Seelig's lab focuses on trying to find new, more efficient enzymes by starting with huge libraries of trillions of DNA molecules and winnowing those down.
"When we make a library, we have no way to even analyze that library," he said. In vitro selection helps find winners, but each round takes time and money. "Ideally, you do fewer cycles and use deep sequencing at an early stage to see what you've got. It allows us to see things that are not the winners, but runners-up that for some other reason might be even more interesting."
To add to the technical challenges, Seelig is also constrained by funding. "We're an academic lab, we can afford $1,000 here and there, but not much above $15,000," he said.

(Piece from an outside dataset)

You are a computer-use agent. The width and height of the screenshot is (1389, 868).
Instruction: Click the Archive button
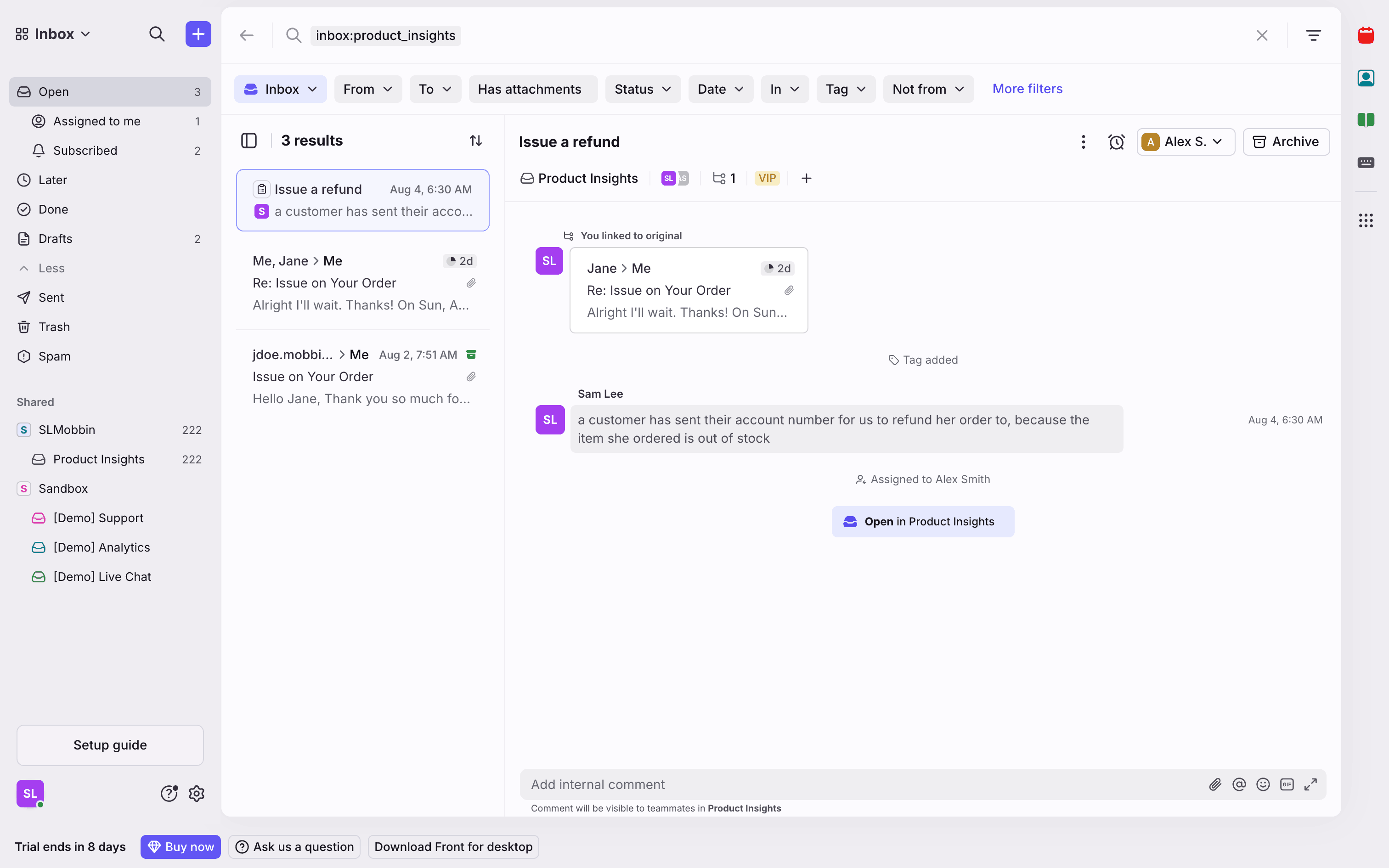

These were the constraints that led Seelig and Kanwar, then a postdoc in the lab, to come up with their PacBio-based concatenation sequencing protocol. They declined to say what kind of enzyme they were working on, citing a pending publication.
But they had pools of sequences they wanted to learn about and needed a method that would let them see single-base differences, which could be important for protein function.
"This was a means to an end," Kanwar said. "We were more interested in data than building a technology at the time." Some other sequencing methods, such as one using unique molecular identifiers with Illumina NGS, required more computing power or expertise than she had access to at the time. "That's why we ended up with this route of stitching the molecules together," she said.
The method is an adaptation of concatenation sequencing, a method developed by Roche Sequencing Solutions and published in 2017, that solves some issues. Seelig said his team has not sought intellectual property based on their tweaks.
Improvements included linking the fragments using overhangs so that the concatenation is directional, making each construct a defined length, and using short connector sequences. "You're wasting sequencing ability if you have really long adapters," Seelig said.
The results were good enough that the team wanted to make it available to other researchers. "The resolution that we got from our different stages of the experiment is really high," Seelig said. "We really could distinguish tiny differences between families and big differences between rounds of directed evolution."
For this, they made an additional request of their bioinformatics collaborators at the University of California, Los Angeles, Celia Blanco and Irene Chen. "We could have said, 'Just do it for us,'" Seelig said. "But we were more ambitious and asked, 'Can you write this up and make it for dummies like me?'" The result was DeCatCounter software, which is now available on GitHub. "It's user friendly for people who don't have much bioinformatics experience at all. It should be able to easily adjust this to whatever your sequencing parameters are," Seelig said.
Total costs included the Golden Gate assembly, library multiplexing, and PacBio sequencing on a single flow cell that had nine different barcoded DNA libraries on it, Seelig said.
His hope is that both protein engineering and other researchers could find use for it. "It's for anything 400 bp and beyond that. Most proteins are around that intermediate length," he said. "PacBio can sequence really long, but only a few proteins are really that long."
Seelig and Kanwar ultimately ran their experiment on the PacBio Sequel I, but they said it should work on the newer Sequel II, as well, which will only increase efficiency.
The Sequel II, they said, enables accuracy of 99.9 percent on reads 10 kb to 15 kb. "Using these hardware improvements in the case of our [approximately] 870 bp libraries, we would concatenate 10 instead of five genes per amplicon, leading to an additional twofold increase in throughput," the authors wrote. Overall, advancements could increase sequencing depth sixteenfold and analyze protein libraries with longer DNA sequences.
Whitehead suggested that "with some minor tweaks" the method could be compatible with other sequencing platforms, such as those from Oxford Nanopore Technologies.
"Researchers sequence a lot of short things because they know they can do it on Illumina," Kanwar said. "Maybe they're not looking at longer [reads] because of that factor. If that's the case, this would be a nice method to help change that."